**** EXERCISE INPUT
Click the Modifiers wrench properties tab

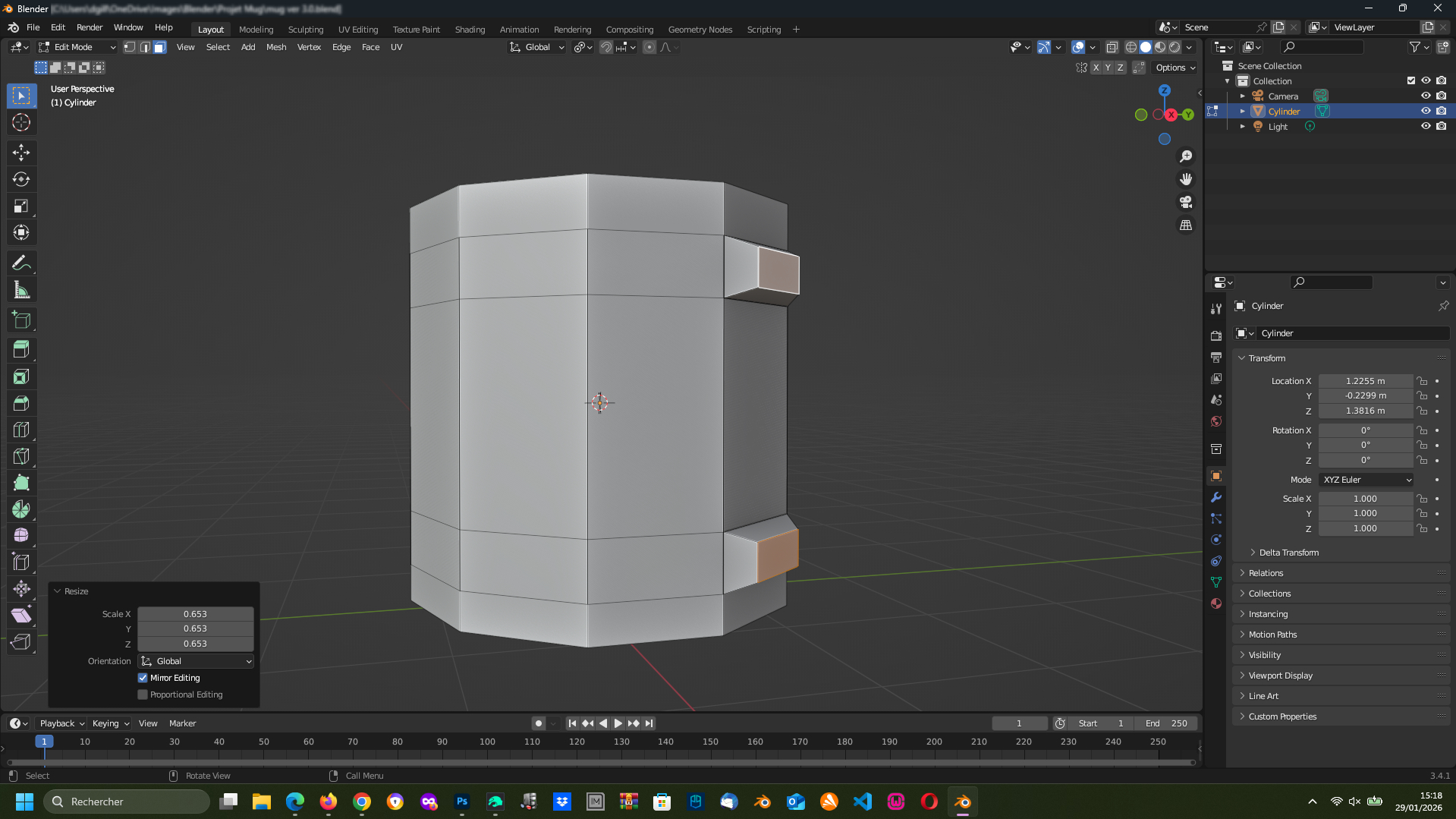click(1216, 497)
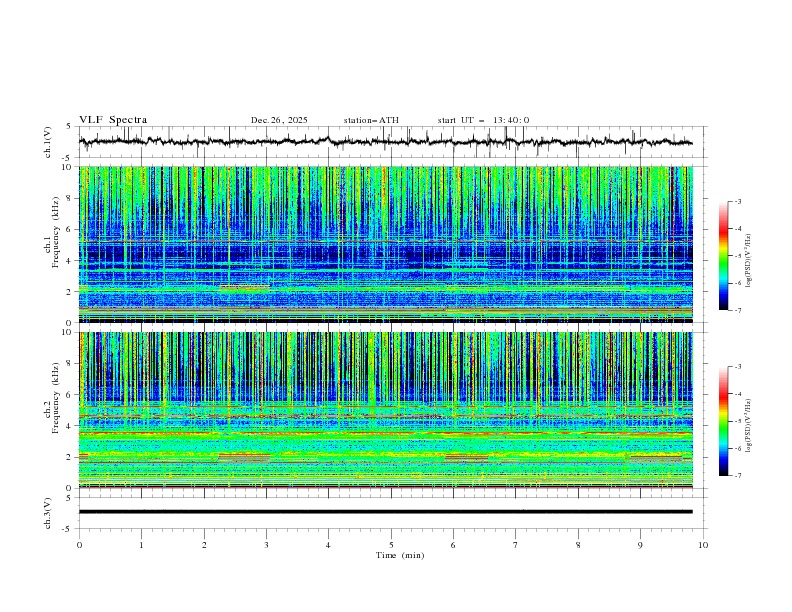The height and width of the screenshot is (612, 792).
Task: Click the 5-minute tick label on time axis
Action: point(391,545)
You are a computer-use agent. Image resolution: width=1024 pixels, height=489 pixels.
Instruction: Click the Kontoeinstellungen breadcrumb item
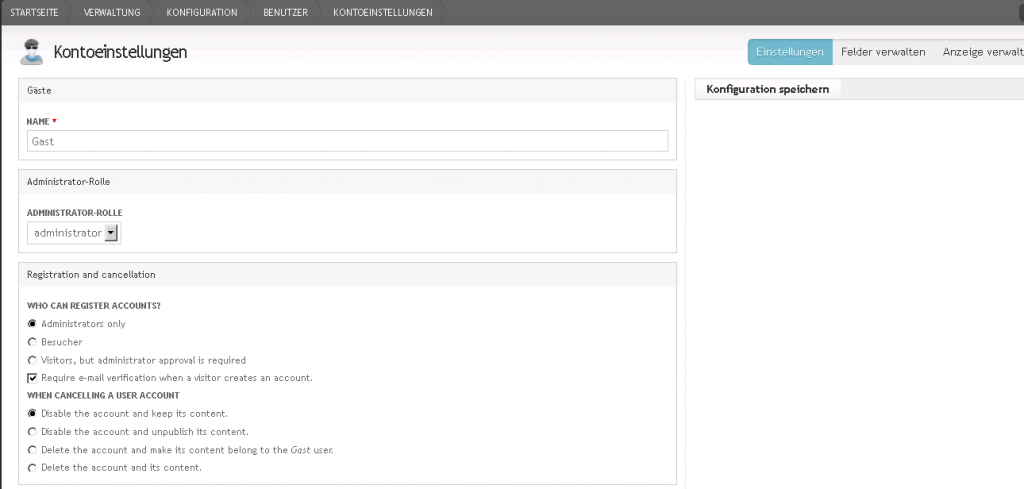pyautogui.click(x=383, y=12)
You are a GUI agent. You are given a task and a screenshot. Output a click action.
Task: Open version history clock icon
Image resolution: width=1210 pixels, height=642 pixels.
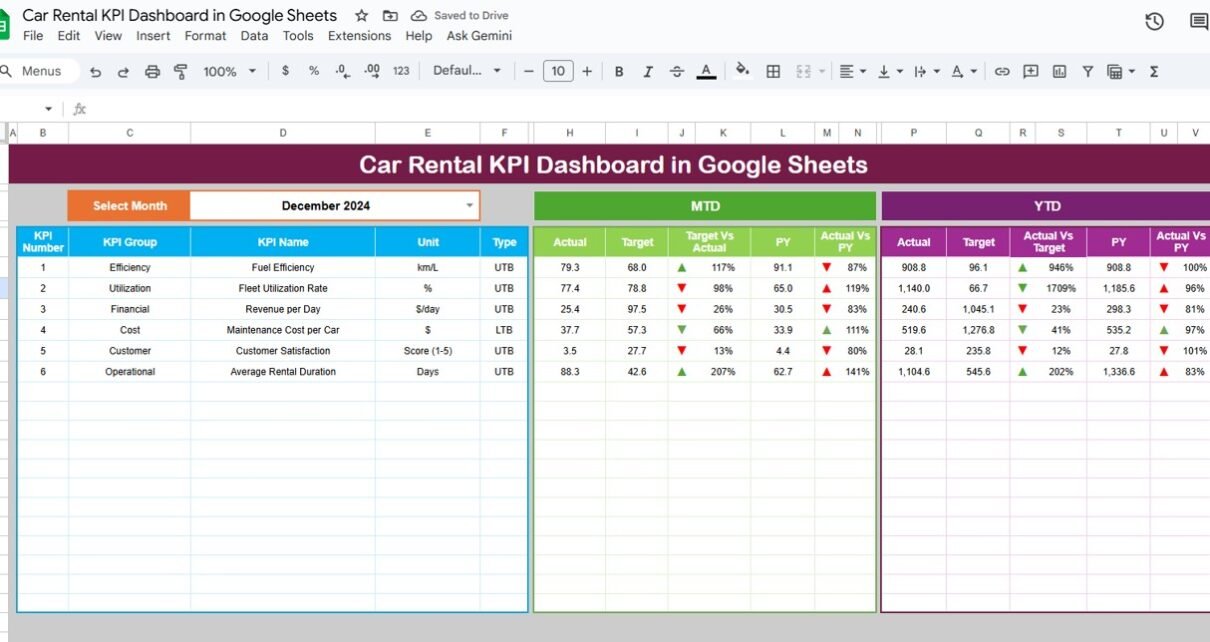tap(1154, 21)
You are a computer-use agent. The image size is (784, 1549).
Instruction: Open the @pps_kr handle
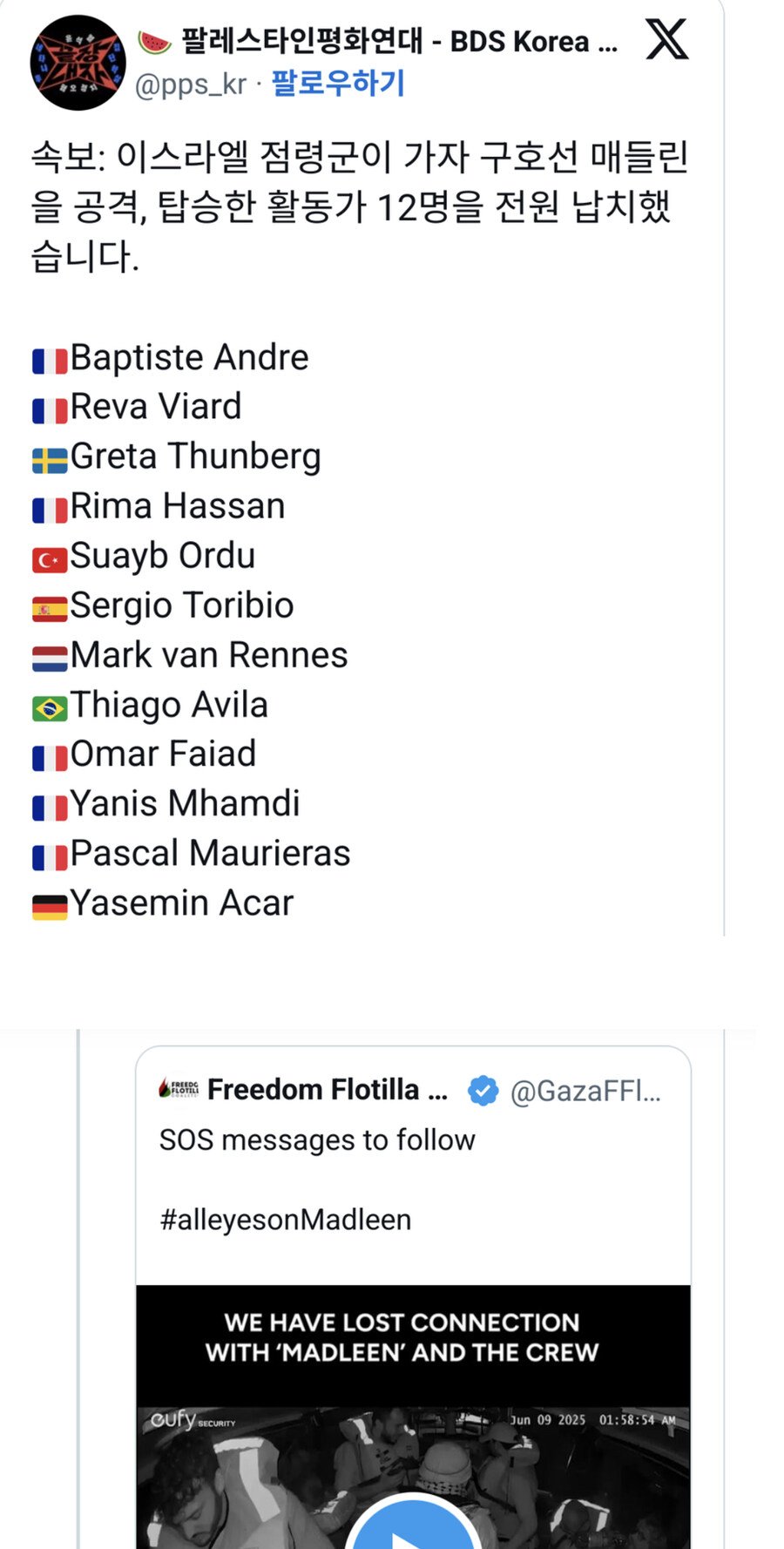pyautogui.click(x=191, y=84)
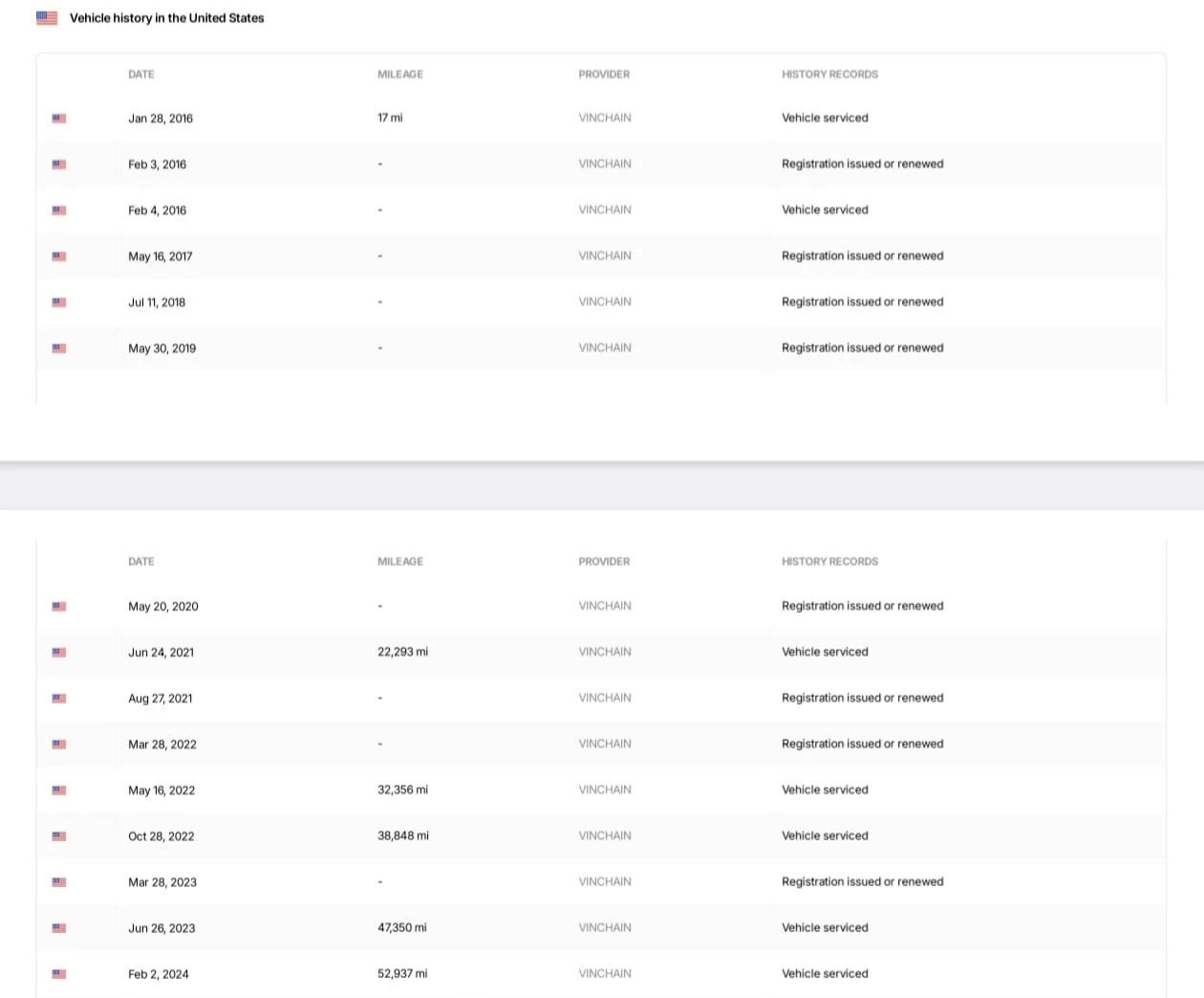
********
* [ACTION ITEM]: Word for word, give the listing above again, but drop any pictures.

* [REPLY]:
Click the Modifiers wrench properties tab

click(1216, 497)
The height and width of the screenshot is (612, 792).
Task: Click the 5-minute tick label on time axis
Action: point(391,545)
You are a computer-use agent. Image resolution: width=1024 pixels, height=489 pixels.
Instruction: Click the Kontoeinstellungen breadcrumb item
pyautogui.click(x=383, y=12)
You are a GUI agent. You are given a task and a screenshot. Output a click action.
Task: Open version history clock icon
Image resolution: width=1210 pixels, height=642 pixels.
tap(1154, 21)
You are a computer-use agent. The image size is (784, 1549).
Instruction: Open the @pps_kr handle
pyautogui.click(x=191, y=84)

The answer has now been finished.